[Recorded data]

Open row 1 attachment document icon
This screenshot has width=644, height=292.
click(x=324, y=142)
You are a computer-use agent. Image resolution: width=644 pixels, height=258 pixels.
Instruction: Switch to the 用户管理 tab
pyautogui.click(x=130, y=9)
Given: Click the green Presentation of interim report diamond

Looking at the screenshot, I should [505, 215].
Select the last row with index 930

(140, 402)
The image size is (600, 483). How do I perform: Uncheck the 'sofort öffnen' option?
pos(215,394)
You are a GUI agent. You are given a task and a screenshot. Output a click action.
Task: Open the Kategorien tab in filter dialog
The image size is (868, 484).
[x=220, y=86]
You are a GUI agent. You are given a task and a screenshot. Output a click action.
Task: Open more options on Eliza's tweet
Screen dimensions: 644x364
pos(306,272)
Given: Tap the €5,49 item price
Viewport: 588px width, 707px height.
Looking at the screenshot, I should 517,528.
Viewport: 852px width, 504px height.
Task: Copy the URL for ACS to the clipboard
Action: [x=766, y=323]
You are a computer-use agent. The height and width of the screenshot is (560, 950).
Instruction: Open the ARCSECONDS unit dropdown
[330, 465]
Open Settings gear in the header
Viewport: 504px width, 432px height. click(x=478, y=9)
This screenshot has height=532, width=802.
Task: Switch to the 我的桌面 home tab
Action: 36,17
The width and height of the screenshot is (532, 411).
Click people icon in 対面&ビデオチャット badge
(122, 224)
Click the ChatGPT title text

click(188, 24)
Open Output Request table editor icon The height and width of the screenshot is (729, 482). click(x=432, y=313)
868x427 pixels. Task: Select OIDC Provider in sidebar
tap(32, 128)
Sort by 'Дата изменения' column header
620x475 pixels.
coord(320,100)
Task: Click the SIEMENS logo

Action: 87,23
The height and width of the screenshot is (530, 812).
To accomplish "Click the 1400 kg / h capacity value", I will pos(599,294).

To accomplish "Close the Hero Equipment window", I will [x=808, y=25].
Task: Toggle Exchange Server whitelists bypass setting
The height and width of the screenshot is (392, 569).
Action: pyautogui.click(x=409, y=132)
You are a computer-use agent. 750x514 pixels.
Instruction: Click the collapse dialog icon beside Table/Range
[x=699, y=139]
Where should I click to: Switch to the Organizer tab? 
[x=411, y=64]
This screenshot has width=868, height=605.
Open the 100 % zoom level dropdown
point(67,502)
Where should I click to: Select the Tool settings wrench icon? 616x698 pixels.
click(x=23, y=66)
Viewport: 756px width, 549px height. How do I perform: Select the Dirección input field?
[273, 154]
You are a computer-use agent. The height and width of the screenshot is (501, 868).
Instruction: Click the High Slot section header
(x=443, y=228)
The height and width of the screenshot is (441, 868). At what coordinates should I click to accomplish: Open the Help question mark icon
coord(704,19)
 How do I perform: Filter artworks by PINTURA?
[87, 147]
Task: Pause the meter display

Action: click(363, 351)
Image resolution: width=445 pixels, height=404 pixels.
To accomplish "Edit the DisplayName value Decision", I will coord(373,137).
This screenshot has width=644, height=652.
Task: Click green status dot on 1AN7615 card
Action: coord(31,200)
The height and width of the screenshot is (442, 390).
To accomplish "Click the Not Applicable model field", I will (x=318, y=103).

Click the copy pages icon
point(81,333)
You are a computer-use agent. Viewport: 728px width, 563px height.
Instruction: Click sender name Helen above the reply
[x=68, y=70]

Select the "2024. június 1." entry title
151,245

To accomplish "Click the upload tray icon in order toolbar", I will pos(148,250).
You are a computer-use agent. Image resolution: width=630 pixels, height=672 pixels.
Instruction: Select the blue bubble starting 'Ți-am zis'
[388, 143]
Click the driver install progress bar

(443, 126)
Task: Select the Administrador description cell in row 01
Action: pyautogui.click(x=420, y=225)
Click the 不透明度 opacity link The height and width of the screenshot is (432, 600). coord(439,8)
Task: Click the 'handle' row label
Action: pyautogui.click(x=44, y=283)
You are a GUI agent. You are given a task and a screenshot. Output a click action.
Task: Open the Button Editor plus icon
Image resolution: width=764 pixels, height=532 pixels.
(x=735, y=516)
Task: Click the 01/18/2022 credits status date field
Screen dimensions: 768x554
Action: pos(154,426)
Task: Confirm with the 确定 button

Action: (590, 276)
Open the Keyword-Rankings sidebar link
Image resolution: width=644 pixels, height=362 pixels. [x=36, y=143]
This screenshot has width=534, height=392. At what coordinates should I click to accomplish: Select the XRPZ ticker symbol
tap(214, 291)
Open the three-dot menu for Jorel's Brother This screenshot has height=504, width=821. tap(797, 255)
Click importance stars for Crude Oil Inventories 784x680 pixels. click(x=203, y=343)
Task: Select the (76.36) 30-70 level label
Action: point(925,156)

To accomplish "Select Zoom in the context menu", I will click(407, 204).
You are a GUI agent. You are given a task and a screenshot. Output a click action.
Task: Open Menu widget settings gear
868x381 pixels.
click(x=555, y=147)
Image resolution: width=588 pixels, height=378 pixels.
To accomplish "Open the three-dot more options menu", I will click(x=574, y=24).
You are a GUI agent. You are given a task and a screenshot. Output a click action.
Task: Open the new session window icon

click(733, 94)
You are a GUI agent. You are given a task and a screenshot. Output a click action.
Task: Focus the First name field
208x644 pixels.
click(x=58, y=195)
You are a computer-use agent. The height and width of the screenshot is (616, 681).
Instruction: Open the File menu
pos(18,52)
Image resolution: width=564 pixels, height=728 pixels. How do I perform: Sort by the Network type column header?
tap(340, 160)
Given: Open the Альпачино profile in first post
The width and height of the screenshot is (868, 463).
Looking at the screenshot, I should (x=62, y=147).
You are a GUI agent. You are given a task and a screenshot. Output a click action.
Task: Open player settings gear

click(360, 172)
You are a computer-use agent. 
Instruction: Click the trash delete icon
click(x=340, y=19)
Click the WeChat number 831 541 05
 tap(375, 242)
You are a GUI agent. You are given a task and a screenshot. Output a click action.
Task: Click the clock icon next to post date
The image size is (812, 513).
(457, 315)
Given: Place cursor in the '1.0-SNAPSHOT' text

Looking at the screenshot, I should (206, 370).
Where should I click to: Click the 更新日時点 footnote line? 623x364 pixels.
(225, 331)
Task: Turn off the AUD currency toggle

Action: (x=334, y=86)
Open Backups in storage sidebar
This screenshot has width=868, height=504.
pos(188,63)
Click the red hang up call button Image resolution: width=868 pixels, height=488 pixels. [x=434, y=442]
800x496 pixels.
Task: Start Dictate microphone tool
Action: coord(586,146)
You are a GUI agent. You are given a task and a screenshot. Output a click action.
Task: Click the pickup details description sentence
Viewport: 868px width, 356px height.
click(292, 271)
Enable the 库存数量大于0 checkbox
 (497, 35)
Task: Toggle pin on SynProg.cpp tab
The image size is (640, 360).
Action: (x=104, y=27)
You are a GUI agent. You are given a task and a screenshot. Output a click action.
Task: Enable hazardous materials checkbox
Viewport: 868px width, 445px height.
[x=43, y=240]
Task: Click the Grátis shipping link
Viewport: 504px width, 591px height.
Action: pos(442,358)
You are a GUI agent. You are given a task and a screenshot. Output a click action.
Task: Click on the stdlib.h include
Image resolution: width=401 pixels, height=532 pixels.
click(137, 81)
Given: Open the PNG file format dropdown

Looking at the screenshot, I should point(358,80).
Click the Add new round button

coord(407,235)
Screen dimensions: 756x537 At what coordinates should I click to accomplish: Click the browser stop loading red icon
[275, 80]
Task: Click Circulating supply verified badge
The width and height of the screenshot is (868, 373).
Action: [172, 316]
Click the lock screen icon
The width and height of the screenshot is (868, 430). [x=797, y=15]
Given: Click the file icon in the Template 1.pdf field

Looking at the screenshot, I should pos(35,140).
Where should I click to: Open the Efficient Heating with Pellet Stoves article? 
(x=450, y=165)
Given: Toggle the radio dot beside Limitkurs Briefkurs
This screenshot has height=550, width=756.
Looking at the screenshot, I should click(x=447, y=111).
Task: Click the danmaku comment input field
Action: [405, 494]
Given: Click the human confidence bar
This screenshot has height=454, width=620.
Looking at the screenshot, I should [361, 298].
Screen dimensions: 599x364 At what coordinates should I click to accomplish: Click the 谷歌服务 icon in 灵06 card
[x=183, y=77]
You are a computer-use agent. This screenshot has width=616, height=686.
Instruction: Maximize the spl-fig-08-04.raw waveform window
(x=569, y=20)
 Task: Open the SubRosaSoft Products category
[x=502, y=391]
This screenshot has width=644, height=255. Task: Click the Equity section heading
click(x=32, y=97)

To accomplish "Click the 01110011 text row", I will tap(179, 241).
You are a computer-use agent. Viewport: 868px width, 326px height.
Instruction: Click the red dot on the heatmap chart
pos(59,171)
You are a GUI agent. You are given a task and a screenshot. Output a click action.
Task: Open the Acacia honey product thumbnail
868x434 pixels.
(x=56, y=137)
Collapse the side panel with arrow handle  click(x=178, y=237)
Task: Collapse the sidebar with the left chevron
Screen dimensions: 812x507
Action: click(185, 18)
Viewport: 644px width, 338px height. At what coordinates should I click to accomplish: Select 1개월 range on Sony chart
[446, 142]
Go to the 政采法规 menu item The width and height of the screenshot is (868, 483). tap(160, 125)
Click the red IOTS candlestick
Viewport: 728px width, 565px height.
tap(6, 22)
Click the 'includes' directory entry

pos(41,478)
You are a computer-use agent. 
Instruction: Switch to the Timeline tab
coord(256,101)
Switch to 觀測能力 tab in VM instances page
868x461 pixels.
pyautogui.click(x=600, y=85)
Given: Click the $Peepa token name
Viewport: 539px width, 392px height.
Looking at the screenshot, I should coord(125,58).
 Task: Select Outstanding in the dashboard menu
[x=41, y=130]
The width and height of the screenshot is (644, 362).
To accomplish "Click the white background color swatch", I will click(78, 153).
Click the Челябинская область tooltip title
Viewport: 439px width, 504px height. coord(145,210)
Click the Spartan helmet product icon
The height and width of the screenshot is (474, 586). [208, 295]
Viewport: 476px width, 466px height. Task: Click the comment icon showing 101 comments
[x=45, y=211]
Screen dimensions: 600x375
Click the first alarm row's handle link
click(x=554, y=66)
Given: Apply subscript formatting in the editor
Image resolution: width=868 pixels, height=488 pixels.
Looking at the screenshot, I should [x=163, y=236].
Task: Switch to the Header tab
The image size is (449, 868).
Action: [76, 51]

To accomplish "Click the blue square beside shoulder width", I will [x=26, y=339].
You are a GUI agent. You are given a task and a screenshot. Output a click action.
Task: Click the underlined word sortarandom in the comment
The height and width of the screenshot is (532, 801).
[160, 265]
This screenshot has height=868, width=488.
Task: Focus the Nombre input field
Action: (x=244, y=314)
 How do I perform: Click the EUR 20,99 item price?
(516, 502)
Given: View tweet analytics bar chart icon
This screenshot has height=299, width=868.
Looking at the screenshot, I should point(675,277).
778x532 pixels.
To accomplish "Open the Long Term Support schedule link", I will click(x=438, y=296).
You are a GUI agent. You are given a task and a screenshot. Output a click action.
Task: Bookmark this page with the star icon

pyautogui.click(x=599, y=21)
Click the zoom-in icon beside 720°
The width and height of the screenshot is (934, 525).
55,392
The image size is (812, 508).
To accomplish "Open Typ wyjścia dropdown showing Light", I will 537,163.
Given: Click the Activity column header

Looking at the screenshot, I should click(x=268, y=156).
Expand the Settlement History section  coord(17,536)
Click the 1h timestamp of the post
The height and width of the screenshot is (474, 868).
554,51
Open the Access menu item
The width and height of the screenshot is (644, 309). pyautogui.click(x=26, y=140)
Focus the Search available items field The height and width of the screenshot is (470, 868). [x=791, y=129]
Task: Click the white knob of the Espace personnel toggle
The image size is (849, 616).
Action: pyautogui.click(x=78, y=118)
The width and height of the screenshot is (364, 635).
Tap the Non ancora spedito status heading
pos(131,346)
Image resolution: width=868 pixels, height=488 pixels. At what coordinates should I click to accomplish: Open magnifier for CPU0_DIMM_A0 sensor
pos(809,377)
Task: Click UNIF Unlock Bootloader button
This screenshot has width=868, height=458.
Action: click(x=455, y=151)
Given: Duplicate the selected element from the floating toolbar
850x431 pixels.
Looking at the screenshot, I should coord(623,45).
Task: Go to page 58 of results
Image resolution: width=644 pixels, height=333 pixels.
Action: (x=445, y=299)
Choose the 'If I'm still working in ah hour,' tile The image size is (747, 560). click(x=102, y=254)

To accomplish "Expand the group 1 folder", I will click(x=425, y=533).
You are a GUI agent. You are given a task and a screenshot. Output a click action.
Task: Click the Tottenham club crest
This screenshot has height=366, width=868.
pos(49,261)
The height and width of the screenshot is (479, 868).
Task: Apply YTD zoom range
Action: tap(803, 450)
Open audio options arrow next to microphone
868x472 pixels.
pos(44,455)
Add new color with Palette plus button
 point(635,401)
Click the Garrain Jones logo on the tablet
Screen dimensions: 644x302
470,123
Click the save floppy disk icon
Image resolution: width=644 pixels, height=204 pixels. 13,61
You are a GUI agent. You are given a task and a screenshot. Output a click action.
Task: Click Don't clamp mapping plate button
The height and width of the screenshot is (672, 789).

[/Recorded data]

Your answer must consist solely of the lines above between the line holding "Expand the Settlement" and the line holding "Focus the Search", inclusive, copied exactly.

- [Task solution]
Expand the Settlement History section  coord(17,536)
Click the 1h timestamp of the post
The height and width of the screenshot is (474, 868).
554,51
Open the Access menu item
The width and height of the screenshot is (644, 309). pyautogui.click(x=26, y=140)
Focus the Search available items field The height and width of the screenshot is (470, 868). [x=791, y=129]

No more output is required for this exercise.